#### Work instructions:
Extract from the entries below, exactly as given, only the lines from the line containing "Click the 参数值 column header" to the line containing "Image resolution: width=1024", both lines included.

= Beginning of Section =

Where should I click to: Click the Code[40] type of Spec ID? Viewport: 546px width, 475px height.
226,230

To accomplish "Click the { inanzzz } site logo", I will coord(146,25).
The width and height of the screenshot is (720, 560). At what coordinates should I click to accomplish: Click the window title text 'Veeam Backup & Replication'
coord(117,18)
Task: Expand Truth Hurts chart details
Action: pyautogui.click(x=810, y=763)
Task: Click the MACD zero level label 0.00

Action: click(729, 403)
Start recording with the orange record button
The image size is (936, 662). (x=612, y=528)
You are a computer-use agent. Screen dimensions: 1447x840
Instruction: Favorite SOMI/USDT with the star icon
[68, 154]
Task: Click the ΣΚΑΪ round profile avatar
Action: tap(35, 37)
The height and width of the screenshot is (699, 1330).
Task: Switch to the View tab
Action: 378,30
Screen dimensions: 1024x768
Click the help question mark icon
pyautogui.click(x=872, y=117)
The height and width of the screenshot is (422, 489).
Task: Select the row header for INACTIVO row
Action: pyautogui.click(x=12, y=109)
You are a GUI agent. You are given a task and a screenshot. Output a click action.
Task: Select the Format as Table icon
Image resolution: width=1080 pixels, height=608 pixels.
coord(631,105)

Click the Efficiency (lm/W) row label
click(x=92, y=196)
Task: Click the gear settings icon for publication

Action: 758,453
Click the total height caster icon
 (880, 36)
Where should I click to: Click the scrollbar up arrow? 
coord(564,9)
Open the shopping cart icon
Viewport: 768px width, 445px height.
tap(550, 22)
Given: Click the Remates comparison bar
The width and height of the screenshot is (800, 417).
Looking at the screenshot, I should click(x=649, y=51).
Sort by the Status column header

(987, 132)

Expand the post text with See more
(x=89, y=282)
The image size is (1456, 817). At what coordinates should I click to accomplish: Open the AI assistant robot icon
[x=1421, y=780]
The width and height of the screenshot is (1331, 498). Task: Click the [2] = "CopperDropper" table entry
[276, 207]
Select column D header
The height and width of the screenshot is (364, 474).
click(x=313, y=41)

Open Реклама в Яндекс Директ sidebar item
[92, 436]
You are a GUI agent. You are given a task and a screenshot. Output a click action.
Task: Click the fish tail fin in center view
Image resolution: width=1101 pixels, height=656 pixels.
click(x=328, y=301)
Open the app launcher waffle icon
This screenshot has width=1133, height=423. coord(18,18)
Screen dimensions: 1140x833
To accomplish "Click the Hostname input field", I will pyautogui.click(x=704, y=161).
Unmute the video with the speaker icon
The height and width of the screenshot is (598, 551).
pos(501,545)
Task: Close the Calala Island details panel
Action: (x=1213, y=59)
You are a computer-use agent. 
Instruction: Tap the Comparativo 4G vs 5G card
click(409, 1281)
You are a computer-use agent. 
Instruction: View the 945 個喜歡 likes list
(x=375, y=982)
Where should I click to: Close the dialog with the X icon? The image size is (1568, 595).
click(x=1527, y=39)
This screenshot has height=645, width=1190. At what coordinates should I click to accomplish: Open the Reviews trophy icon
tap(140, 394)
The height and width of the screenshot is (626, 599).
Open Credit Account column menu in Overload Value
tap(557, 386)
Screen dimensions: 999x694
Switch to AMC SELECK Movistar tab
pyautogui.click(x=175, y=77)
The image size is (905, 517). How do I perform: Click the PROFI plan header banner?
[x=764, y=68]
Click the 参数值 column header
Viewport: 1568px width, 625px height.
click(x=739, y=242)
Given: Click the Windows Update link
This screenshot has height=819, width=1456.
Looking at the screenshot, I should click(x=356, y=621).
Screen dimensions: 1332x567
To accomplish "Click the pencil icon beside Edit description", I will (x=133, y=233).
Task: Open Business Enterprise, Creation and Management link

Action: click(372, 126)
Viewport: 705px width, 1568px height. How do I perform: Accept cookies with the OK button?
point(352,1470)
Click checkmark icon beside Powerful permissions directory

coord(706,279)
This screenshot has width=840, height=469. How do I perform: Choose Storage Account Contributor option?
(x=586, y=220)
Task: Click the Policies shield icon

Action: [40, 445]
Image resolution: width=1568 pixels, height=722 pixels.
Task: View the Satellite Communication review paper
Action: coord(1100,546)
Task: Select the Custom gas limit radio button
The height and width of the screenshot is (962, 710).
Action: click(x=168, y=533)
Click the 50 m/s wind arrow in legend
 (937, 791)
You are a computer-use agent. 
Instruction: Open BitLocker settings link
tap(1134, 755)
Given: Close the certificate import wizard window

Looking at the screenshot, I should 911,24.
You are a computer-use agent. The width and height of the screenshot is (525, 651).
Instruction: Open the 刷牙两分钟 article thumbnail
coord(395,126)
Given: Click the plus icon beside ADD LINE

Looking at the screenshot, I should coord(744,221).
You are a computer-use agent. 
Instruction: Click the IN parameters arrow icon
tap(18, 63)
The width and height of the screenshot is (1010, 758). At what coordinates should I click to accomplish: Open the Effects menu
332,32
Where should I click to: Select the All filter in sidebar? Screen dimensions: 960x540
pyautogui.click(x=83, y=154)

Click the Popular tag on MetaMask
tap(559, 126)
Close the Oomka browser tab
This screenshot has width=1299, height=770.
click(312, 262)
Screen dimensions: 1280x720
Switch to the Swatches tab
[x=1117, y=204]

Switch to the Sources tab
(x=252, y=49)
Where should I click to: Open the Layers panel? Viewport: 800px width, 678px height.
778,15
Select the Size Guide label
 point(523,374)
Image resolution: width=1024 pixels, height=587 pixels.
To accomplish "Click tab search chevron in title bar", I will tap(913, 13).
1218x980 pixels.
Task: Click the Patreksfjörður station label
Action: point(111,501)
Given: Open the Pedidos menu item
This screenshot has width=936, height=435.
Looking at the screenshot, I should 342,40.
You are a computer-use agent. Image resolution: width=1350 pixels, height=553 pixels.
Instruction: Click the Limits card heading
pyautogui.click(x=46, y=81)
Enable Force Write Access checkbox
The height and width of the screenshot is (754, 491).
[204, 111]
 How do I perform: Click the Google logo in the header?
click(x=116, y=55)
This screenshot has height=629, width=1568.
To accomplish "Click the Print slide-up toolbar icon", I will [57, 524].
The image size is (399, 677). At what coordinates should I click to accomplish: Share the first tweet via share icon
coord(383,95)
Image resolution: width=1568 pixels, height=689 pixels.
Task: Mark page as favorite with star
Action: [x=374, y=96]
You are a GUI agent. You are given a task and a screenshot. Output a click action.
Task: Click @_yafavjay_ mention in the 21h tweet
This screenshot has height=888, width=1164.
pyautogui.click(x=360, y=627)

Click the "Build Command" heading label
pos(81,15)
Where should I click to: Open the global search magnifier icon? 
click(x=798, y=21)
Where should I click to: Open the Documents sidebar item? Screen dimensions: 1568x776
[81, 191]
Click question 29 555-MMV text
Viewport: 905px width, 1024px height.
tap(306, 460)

= End of Section =

#### Solution to this exercise:
Click the 参数值 column header
Viewport: 1568px width, 625px height.
click(x=739, y=242)
Given: Click the Windows Update link
This screenshot has height=819, width=1456.
Looking at the screenshot, I should click(x=356, y=621).
Screen dimensions: 1332x567
To accomplish "Click the pencil icon beside Edit description", I will (x=133, y=233).
Task: Open Business Enterprise, Creation and Management link

Action: click(372, 126)
Viewport: 705px width, 1568px height. How do I perform: Accept cookies with the OK button?
point(352,1470)
Click checkmark icon beside Powerful permissions directory

coord(706,279)
This screenshot has width=840, height=469. How do I perform: Choose Storage Account Contributor option?
(x=586, y=220)
Task: Click the Policies shield icon

Action: [40, 445]
Image resolution: width=1568 pixels, height=722 pixels.
Task: View the Satellite Communication review paper
Action: coord(1100,546)
Task: Select the Custom gas limit radio button
The height and width of the screenshot is (962, 710).
Action: click(x=168, y=533)
Click the 50 m/s wind arrow in legend
 (937, 791)
You are a computer-use agent. 
Instruction: Open BitLocker settings link
tap(1134, 755)
Given: Close the certificate import wizard window

Looking at the screenshot, I should 911,24.
You are a computer-use agent. The width and height of the screenshot is (525, 651).
Instruction: Open the 刷牙两分钟 article thumbnail
coord(395,126)
Given: Click the plus icon beside ADD LINE

Looking at the screenshot, I should coord(744,221).
You are a computer-use agent. 
Instruction: Click the IN parameters arrow icon
tap(18, 63)
The width and height of the screenshot is (1010, 758). At what coordinates should I click to accomplish: Open the Effects menu
332,32
Where should I click to: Select the All filter in sidebar? Screen dimensions: 960x540
pyautogui.click(x=83, y=154)

Click the Popular tag on MetaMask
tap(559, 126)
Close the Oomka browser tab
This screenshot has width=1299, height=770.
click(312, 262)
Screen dimensions: 1280x720
Switch to the Swatches tab
[x=1117, y=204]

Switch to the Sources tab
(x=252, y=49)
Where should I click to: Open the Layers panel? Viewport: 800px width, 678px height.
778,15
Select the Size Guide label
 point(523,374)
Image resolution: width=1024 pixels, height=587 pixels.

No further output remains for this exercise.